Monday, June 28, 2010

Little Encouragements

The Mayo Clinic has wisely posted a couple of wonderful encouragements in the radiation treatment area.   In the long hallway that leads from the treatment area back to the waiting room there are eight large 4' X 12' "National Cancer Survivor's Day" banners, 2001 to the present, each with scores of signatures of cancer survivors.  "Ben Jones, prostate cancer, 13 years," "Sarah Jennings, breast cancer 23 years," "Susan Larson, ovarian cancer, 4 years," etc.  Walking down that hallway each day, you can't help but think to yourself, "There IS hope...if they can do it, I can do it!"

I also had the privilege of witnessing a wonderful "graduation" ceremony for one gentlemen early this morning.  When you complete your course of treatments, you get to ring a bell in the waiting room.  The man's wife and teenage daughter came with him to his final treatment at 7am.  The joy and anticipation on their faces was exciting to watch.  There were hugs and kisses and picture taking, and when he finally reached over and rang the bell, the three nurses and seven of us in the waiting room cheered as if he had just won a marathon.  I guess in a way, he had.

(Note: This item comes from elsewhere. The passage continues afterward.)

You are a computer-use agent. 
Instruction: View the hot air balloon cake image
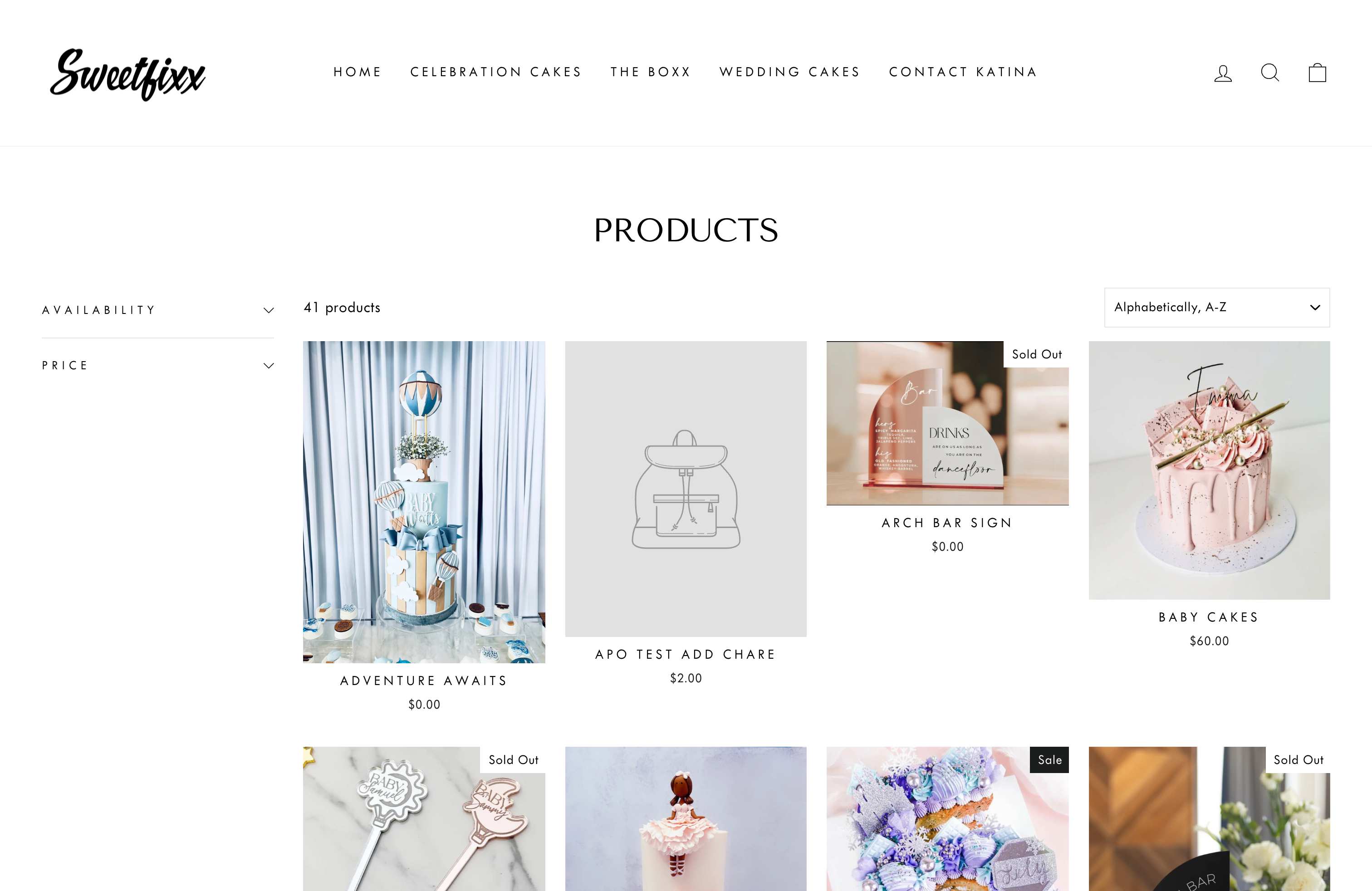(424, 502)
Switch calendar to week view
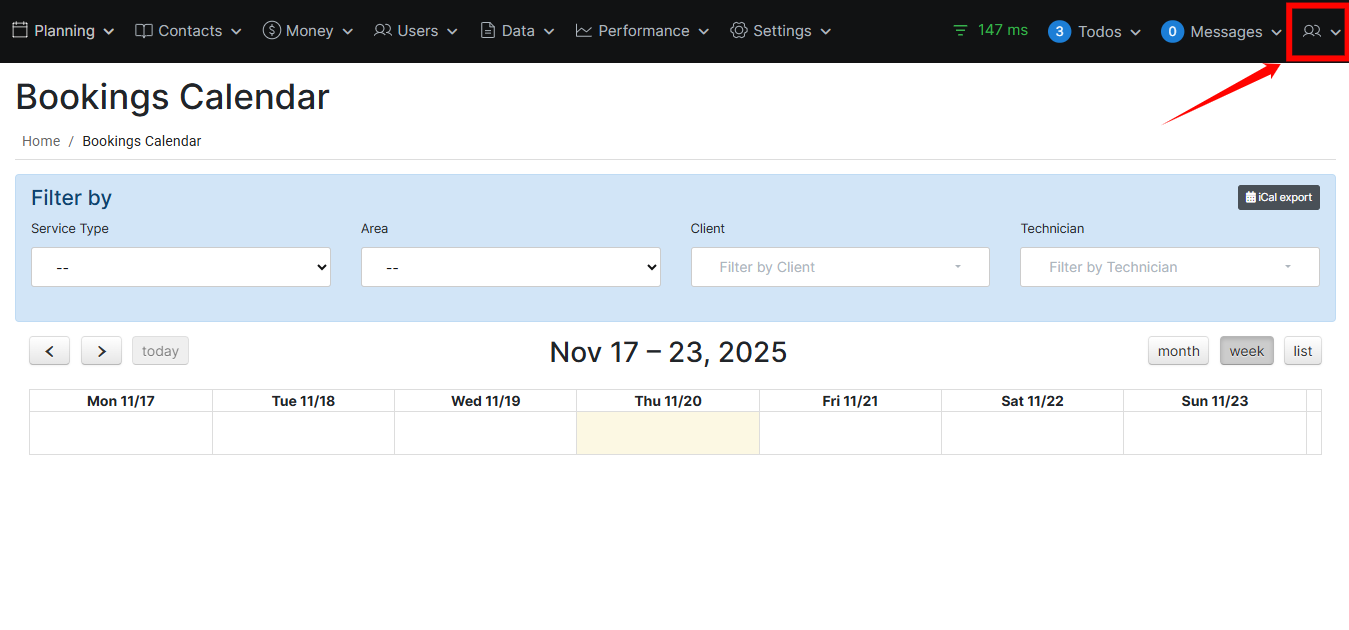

A signed poster on the wall and a bell in a waiting room are small things, but their power to celebrate and provide encouragement are enormous.  Maybe there's something small each of us can do, seemingly insignificant to us, that has the power to encourage some weary person along their own journey of faith.

"...and let us consider how we may spur one another on toward love and good deeds" (Heb 10:24).